On a recent trip to London over the holidays, we had a chance to tour the Emirates Air Line Cable Car again and examine how its role may evolve in the future. Image by CUP.

In less than half a year, London’s Emirates Air Line Cable Car (EAL) will be six years old. This means the system’s £36 million, 10-year sponsorship deal with the Emirates will have just four years remaining on its contract.

As the system matures, we thought it would be interesting to not only provide readers with a brief update of the gondola lift but to mull over what the future may hold for the cable car.

For those who have followed the ropeway’s history since its inauguration in 2012, you’ll be aware that EAL has received its fair share of praise and criticism. As a result, the cable car has been a fascinating and often discussed case study for industry observers.

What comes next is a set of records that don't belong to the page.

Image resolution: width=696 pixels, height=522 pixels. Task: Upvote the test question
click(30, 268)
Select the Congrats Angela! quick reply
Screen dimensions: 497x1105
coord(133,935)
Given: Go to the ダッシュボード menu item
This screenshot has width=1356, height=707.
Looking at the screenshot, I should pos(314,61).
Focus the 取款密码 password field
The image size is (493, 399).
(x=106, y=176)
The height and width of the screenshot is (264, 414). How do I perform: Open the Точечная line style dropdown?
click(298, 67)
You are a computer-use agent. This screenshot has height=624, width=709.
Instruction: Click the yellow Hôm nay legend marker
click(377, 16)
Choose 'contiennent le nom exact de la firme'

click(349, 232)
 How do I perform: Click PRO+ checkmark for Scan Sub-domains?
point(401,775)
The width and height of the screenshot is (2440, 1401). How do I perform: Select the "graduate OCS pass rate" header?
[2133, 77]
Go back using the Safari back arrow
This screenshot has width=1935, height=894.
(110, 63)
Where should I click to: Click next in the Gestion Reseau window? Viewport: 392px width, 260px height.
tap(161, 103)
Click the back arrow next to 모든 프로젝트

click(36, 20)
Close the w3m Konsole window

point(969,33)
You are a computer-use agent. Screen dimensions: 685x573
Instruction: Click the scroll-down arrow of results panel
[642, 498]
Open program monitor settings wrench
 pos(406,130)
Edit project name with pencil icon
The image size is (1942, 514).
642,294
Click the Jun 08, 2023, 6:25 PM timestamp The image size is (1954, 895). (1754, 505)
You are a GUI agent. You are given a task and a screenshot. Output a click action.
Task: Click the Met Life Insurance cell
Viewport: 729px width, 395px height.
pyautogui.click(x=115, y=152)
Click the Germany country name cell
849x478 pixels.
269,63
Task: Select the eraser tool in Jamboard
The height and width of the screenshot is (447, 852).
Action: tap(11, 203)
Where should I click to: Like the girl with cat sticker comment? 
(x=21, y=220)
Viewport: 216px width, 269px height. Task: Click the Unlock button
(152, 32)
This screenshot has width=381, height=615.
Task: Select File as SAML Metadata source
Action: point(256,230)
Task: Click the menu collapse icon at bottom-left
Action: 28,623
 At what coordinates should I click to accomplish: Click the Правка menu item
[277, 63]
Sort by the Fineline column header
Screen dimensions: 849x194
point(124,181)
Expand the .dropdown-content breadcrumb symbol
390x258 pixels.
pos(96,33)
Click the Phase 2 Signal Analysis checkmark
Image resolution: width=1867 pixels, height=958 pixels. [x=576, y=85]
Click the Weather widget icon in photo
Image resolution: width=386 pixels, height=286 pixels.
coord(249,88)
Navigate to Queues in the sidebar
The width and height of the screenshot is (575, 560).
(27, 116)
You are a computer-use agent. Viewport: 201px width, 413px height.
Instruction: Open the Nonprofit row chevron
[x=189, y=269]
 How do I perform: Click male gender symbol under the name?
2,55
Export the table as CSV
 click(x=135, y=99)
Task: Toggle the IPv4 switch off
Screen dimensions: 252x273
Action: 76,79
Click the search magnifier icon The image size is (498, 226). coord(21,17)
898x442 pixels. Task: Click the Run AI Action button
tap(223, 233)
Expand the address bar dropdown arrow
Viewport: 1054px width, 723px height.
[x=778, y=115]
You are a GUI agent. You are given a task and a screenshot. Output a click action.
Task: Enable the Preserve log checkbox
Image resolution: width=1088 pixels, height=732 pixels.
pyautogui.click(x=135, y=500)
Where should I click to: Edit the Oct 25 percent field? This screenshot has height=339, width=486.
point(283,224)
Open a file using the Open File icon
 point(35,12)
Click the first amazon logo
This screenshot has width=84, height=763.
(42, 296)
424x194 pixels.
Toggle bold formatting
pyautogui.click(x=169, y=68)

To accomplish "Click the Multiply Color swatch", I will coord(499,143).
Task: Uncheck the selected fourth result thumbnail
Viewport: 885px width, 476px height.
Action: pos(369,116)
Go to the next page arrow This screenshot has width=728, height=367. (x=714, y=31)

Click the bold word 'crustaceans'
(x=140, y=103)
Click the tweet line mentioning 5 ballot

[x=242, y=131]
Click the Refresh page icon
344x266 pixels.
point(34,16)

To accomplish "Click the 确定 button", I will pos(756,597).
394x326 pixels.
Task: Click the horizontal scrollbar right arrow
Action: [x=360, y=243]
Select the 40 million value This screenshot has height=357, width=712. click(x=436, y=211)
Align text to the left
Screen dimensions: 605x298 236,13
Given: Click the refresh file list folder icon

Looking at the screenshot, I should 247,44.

For the critics, they have been able to aptly point out several mistakes made by the cable car’s project developers: 1) It was incorrectly described as public transit at the start; 2) It had signed a sponsorship deal without vetting potentially controversial terms; 3) Its alignment, location and pricing made it unattractive for commuters; and 4) It experienced some pretty serious cost overruns.

For all of its shortcomings however, the system does have its own fair share of successes: 1) It has been ranked as one of Transport for London’s (TfL) best transport lines; 2) It operates without a subsidy; 3) It continues to attract a steady flow of riders; and 4) It operates with an outstanding level of reliability at 99.4%.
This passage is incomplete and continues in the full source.